-- Quellenauszug --
◆ ◆ ◆ ◆
Innenministerkonferenz plant hinter verschlossenen Türen das Aufbohren der Steuer-ID zur bundesweit einheitlichen Personenkennziffer. (Die meisten) Innenministerien reagieren auf Presseanfragen dazu verschnupft oder gar nicht.

Haltung der Innenministerien zu den Plänen für die Einrichtung einer bundesweiten Personenkennziffer. In der Grafik nicht abgebildet: Die Nicht-Stellungnahme des BMI.

Die Innenminister des Bundes und der Bundesländer haben auf ihrer Innenministerkonferenz (IMK) im November 2018 beschlossen, ein einheitliches Identitätsregister für alle deutschen Staatsbürger einzurichten. Das wurde damals öffentlich nicht thematisiert, geschweige denn kritisch hinterfragt.

Erst nun, nachdem nach Beendigung der letzten IMK von Anfang Dezember 2019 ein vom Bundesinnenministerium (BMI) verfasster „Zwischenbericht“ einer dazu eingerichteten Arbeitsgruppe („Bund-Länder-Arbeitsgruppe Registerübergreifendes Identitätsmanagement – BLAG“) veröffentlicht wurde, regt sich etwas Widerstand, wenn auch noch sehr zaghaft. Der Grund: Die Arbeitsgruppe empfiehlt, die in 2007 eingeführte Steuer-Identifikationsnummer (Steuer-ID) als eineindeutige Kern-Kennziffer (Personenkennziffer, „Identifier“) für den Aufbau des so genannten „Identitätsregisters“ zu verwenden. Das ist genau das, wovor Datenschutzbeauftragte und zivilgesellschaftliche Gruppen damals gewarnt hatten, wobei deren Kritik stets mit dem Argument in den Wind geschlagen wurde, dass so etwas keineswegs beabsichtigt sei und niemals verwirklicht werde.

Nun ist es also doch soweit.

Der Zwischenbericht verweist lustigerweise auf Datensparsamkeit und versucht anhand dieses – bei den Innenmininistern und ihren Polizeien und Geheimdiensten ansonsten gar nicht beliebten – Datenschutzgrundsatzes den Sinn und die Notwendigkeit der Einrichtung eines neuen bundesweiten ID-Registers zu begründen.
◆ ◆ ◆ ◆
-- Material --

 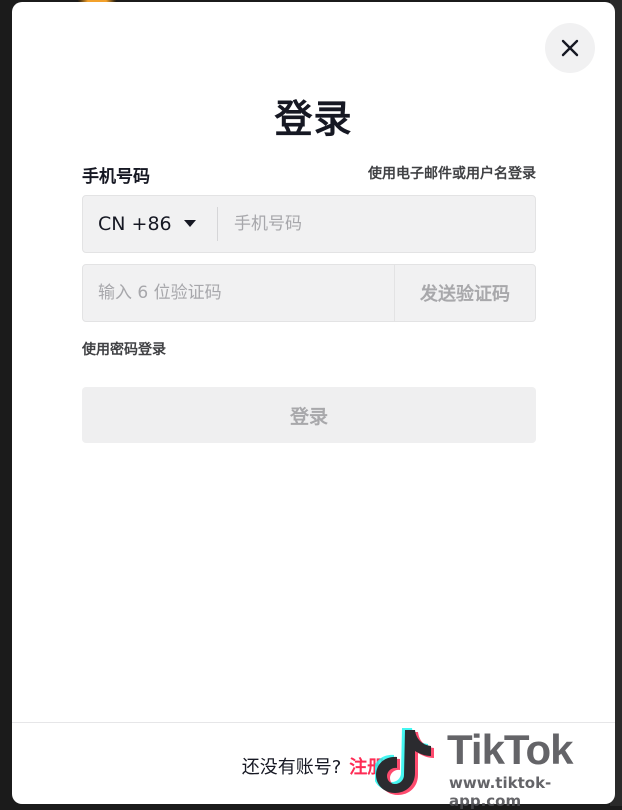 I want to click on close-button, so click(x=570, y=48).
◆ ◆ ◆ ◆
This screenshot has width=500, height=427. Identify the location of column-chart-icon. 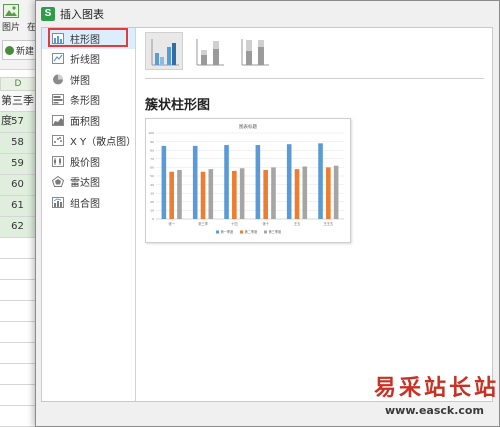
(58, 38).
◆ ◆ ◆ ◆
-- Aufgabenbeschreibung --
Fasse bitte den Absatz im Quellenauszug, der mit „Erst nun, nachdem“ beginnt, als knappe Stichpunktliste zusammen und behalte dabei seine wesentlichen Fakten bei. Das Material wird zur Bearbeitung nicht gebraucht.

-- Schriftliche Antwort --
- Nach dem Ende der IMK Anfang Dezember 2019 wurde ein vom BMI verfasster Zwischenbericht der Bund-Länder-Arbeitsgruppe Registerübergreifendes Identitätsmanagement (BLAG) veröffentlicht.
- Seitdem regt sich Widerstand, wenn auch noch sehr zaghaft.
- Grund: Die Arbeitsgruppe empfiehlt, die 2007 eingeführte Steuer-ID als eineindeutige Personenkennziffer für den Aufbau des Identitätsregisters zu verwenden.
- Genau davor hatten Datenschutzbeauftragte und zivilgesellschaftliche Gruppen damals gewarnt.
- Ihre Kritik wurde stets mit dem Argument abgetan, so etwas sei nicht beabsichtigt und werde niemals verwirklicht.